An unusually high number of snowy owls have been setting up winter residence at airports, fields and beaches far south of their normal range.
The Port Authority said five planes from John F. Kennedy International Airport, Newark Liberty International Airport, and LaGuardia Airport were struck by snowy owls over the last two weeks.
“The Port Authority is working with the New York State Department of Environmental Conservation to move immediately toward implementing a program to trap and relocate snowy owls that pose a threat to aircraft at JFK and LaGuardia airports," the agency said in a statement."The Port Authority’s goal is to strike a balance in humanely controlling bird populations at and around the agency’s airports to safeguard passengers on thousands of aircraft each day.”

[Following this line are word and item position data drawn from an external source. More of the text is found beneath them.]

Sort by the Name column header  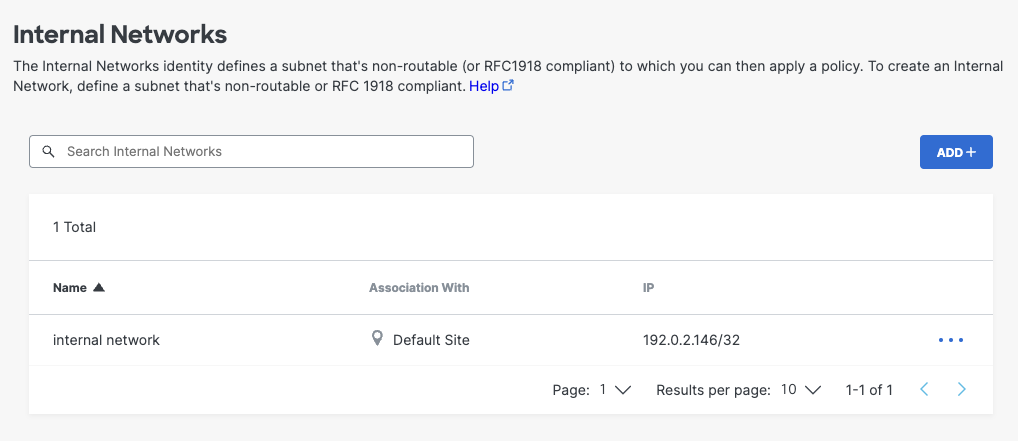tap(70, 288)
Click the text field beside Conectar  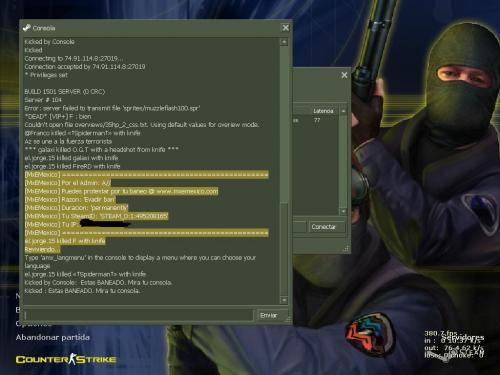[x=299, y=227]
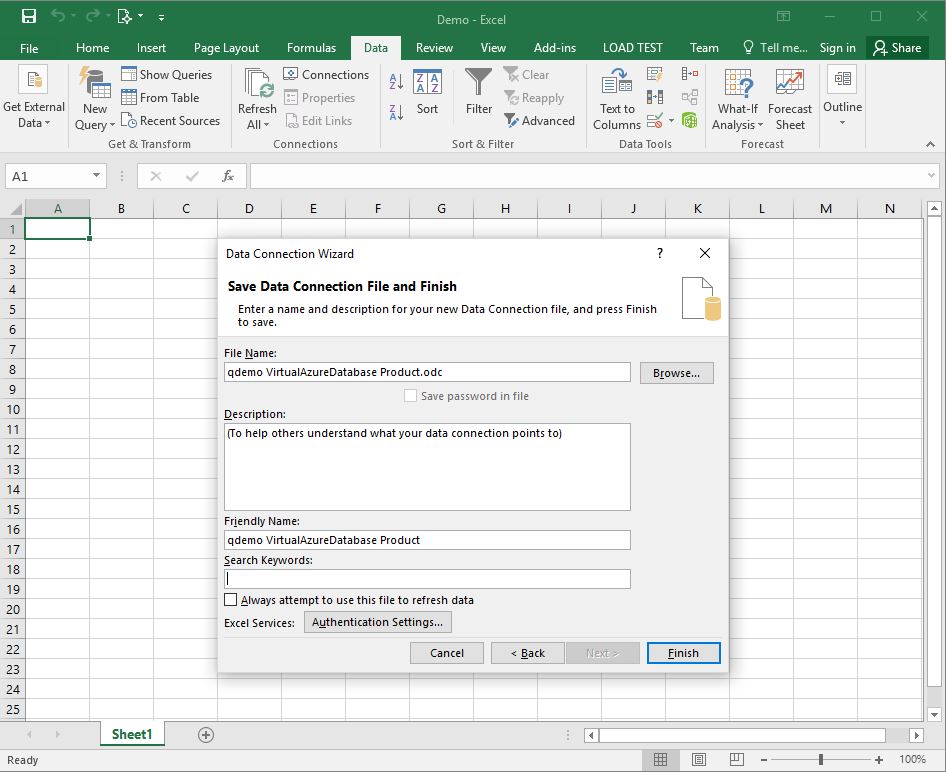Open Authentication Settings
This screenshot has height=772, width=946.
click(x=377, y=621)
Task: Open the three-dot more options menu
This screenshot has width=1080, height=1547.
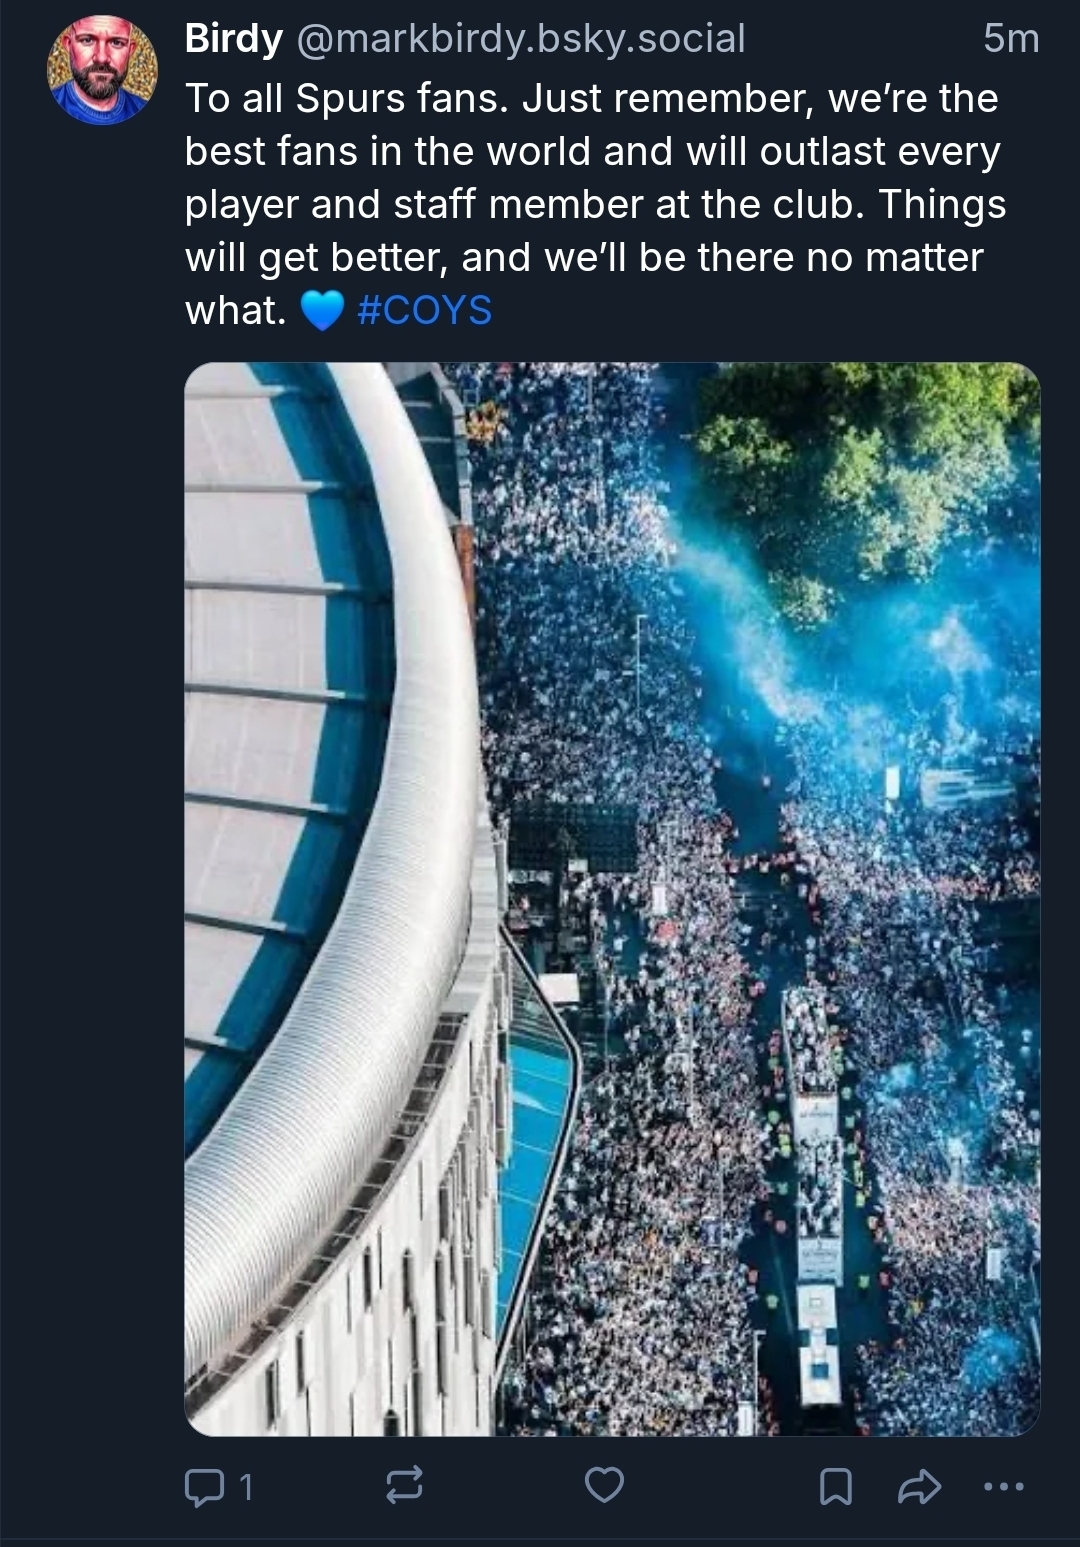Action: click(x=1004, y=1487)
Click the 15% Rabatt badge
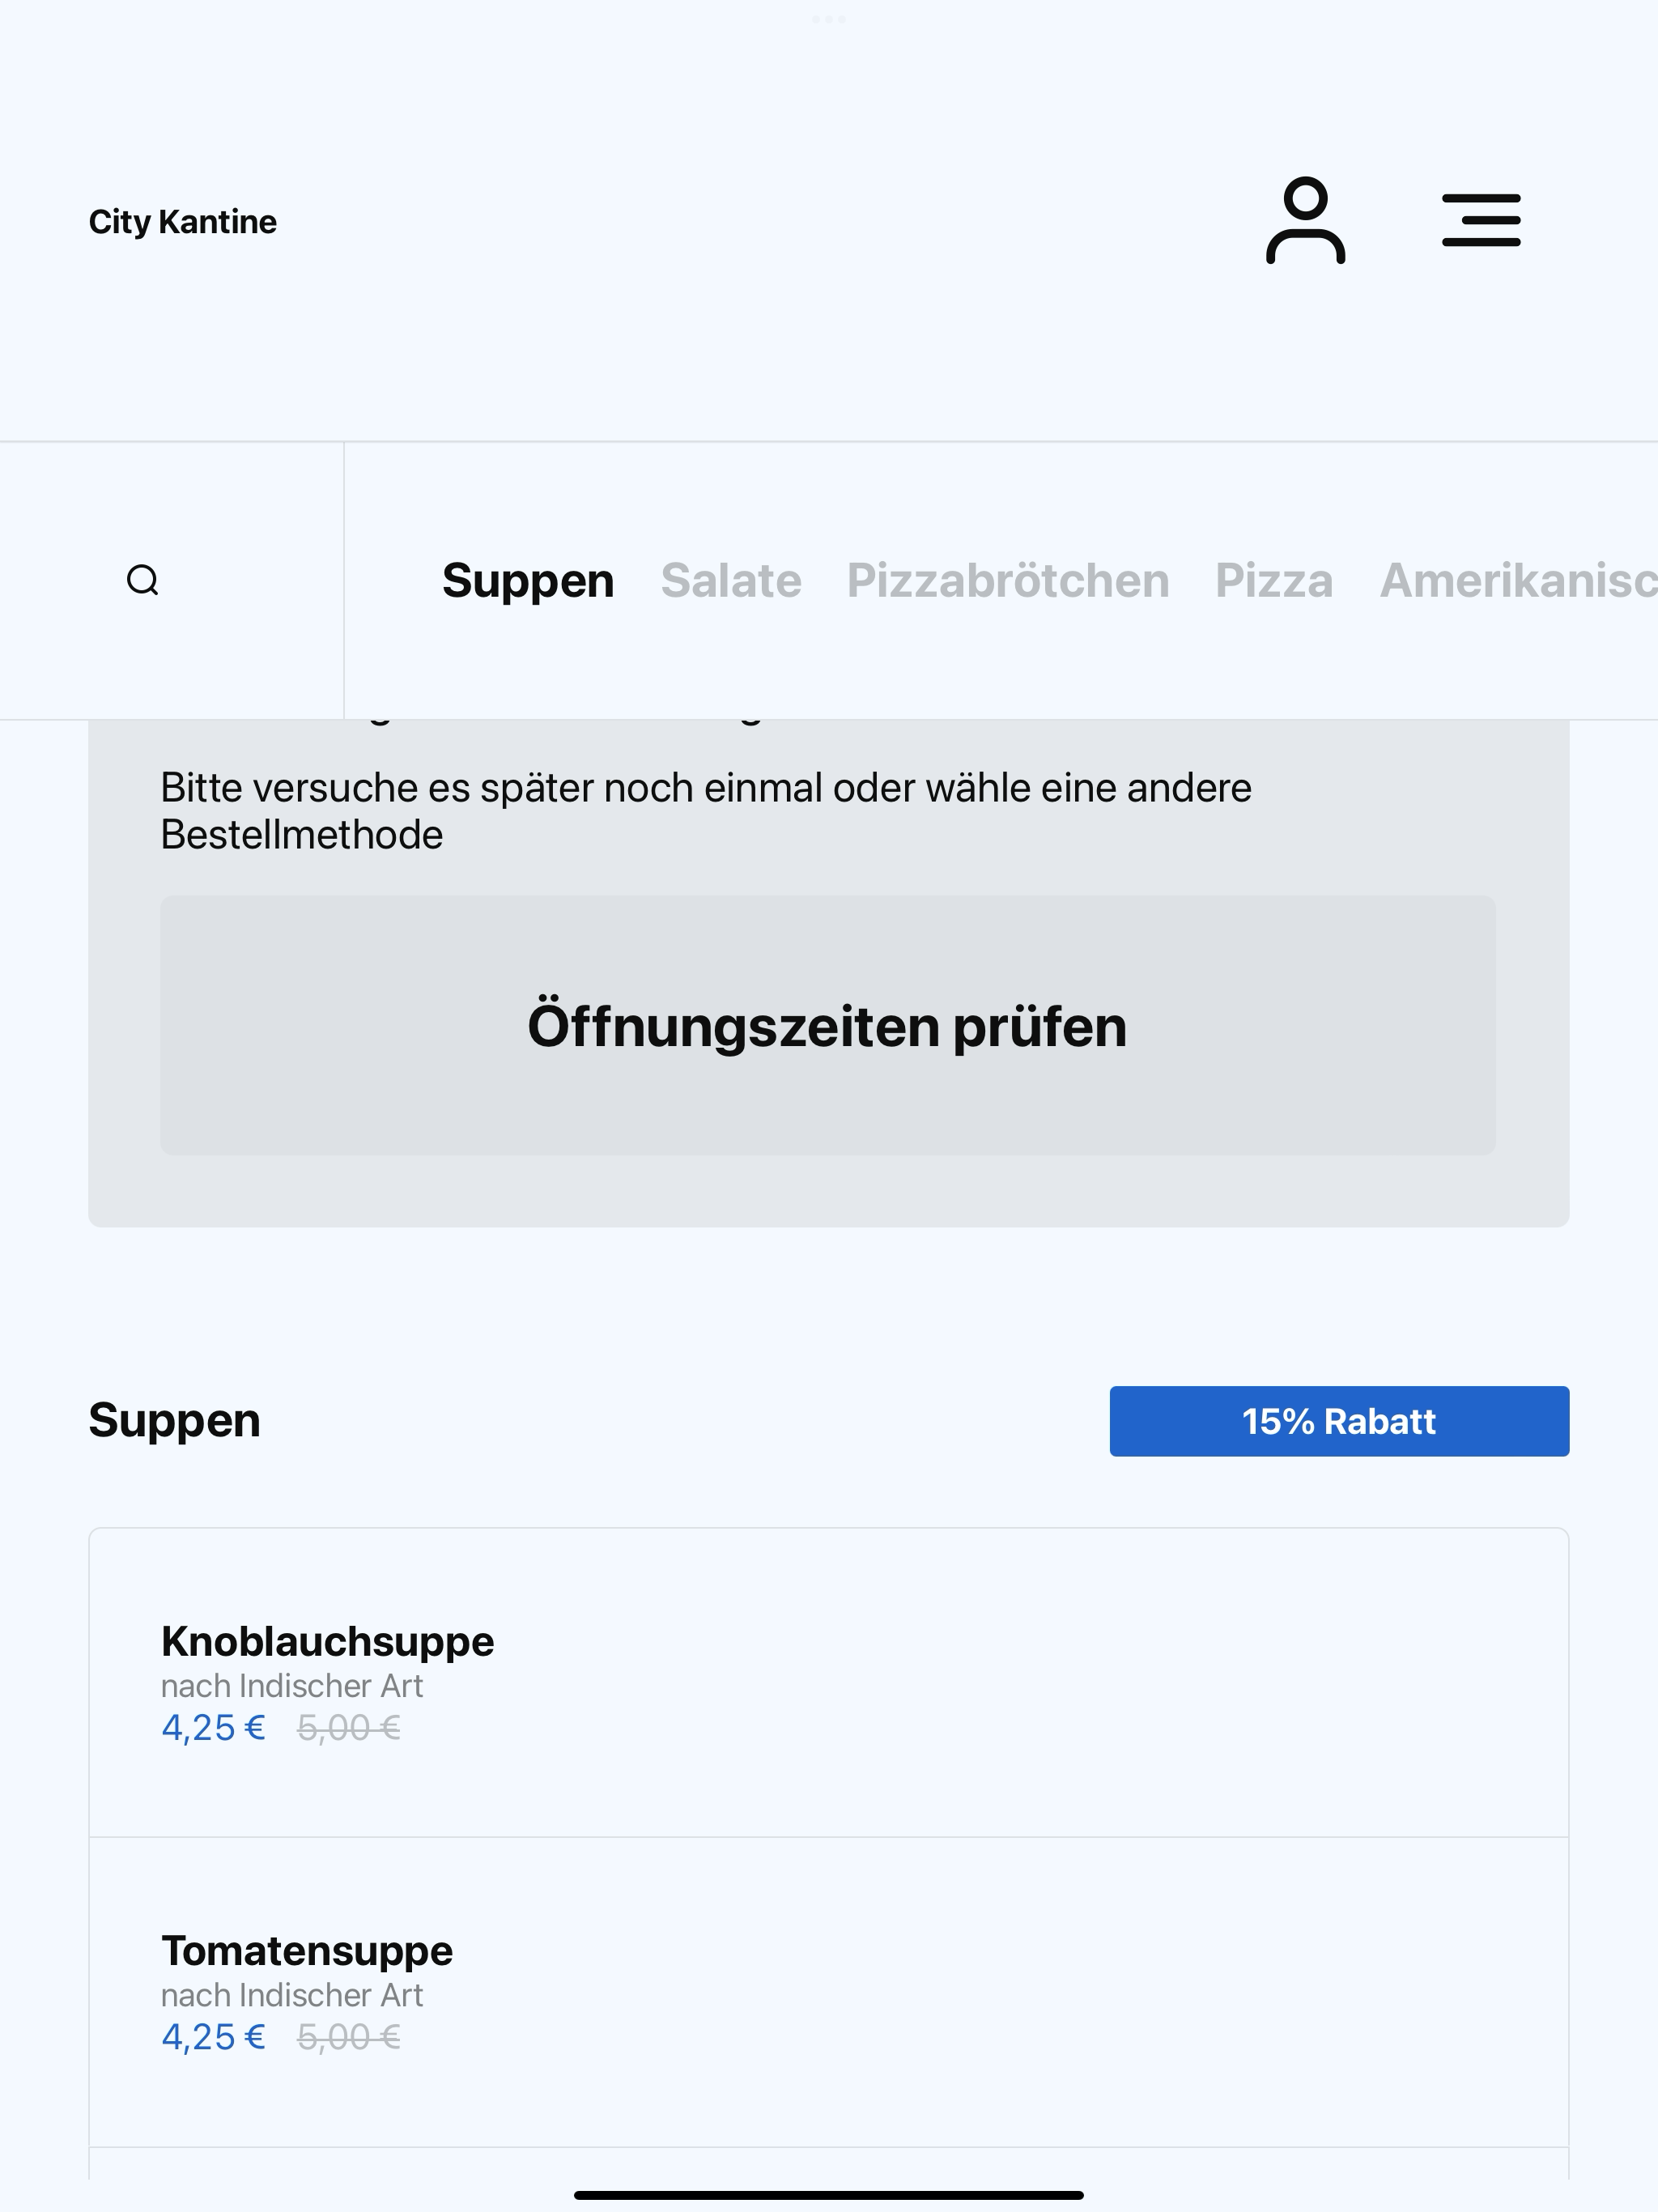Viewport: 1658px width, 2212px height. pyautogui.click(x=1339, y=1421)
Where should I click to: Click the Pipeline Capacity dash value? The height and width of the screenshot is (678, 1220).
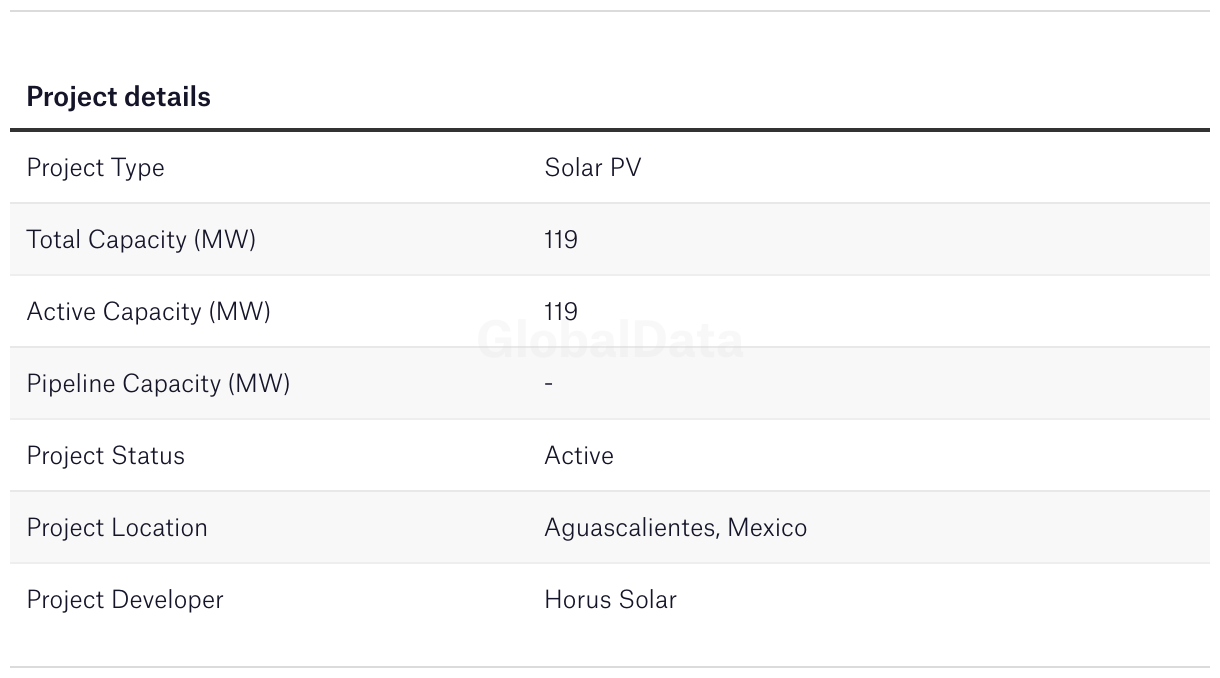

Last weekend Port Authority employees reportedly shot and killed several owls in order to reduce the danger of the birds striking airplanes.
David Karopkin, founder of Goose Watch NYC, said many birdwatchers were upset by the news.
“People that I know who are doing bird watching and going out to Floyd Bennett Field and other places around Jamaica Bay have been so excited to see the snowy owls coming into New York City for the first time in a very long time,” he told 1010 WINS’ Mona Rivera.
Karopkin’s group works to prevent geese living near area airports from being rounded up and killed. Goose eradication was authorized in New York City after birds were sucked into both engines of U.S. Airways Flight 1549 out of LaGuardia in 2009, causing the plane’s pilot to make an emergency landing in the Hudson River.
“You’re not going to the heart of the issue,” Karopkin said. ”You’re not addressing what’s attracting the birds around the airport and killing them is not going to provide any kind of solution in the long run.”
The New York director of Friends of Animals told CBS 2′s Tony Aiello the organization considers the Port Authorities actions as a cruel expansion of its bird kill program.
Snowy Owls are protected under federal law, however, airports can get permission to kill them.
Snowy owls also cause aviation headaches at other Northeastern airports, including Boston Logan International Airport, which allows the Audubon Society to trap and release the birds far away from airport property, Aiello reported.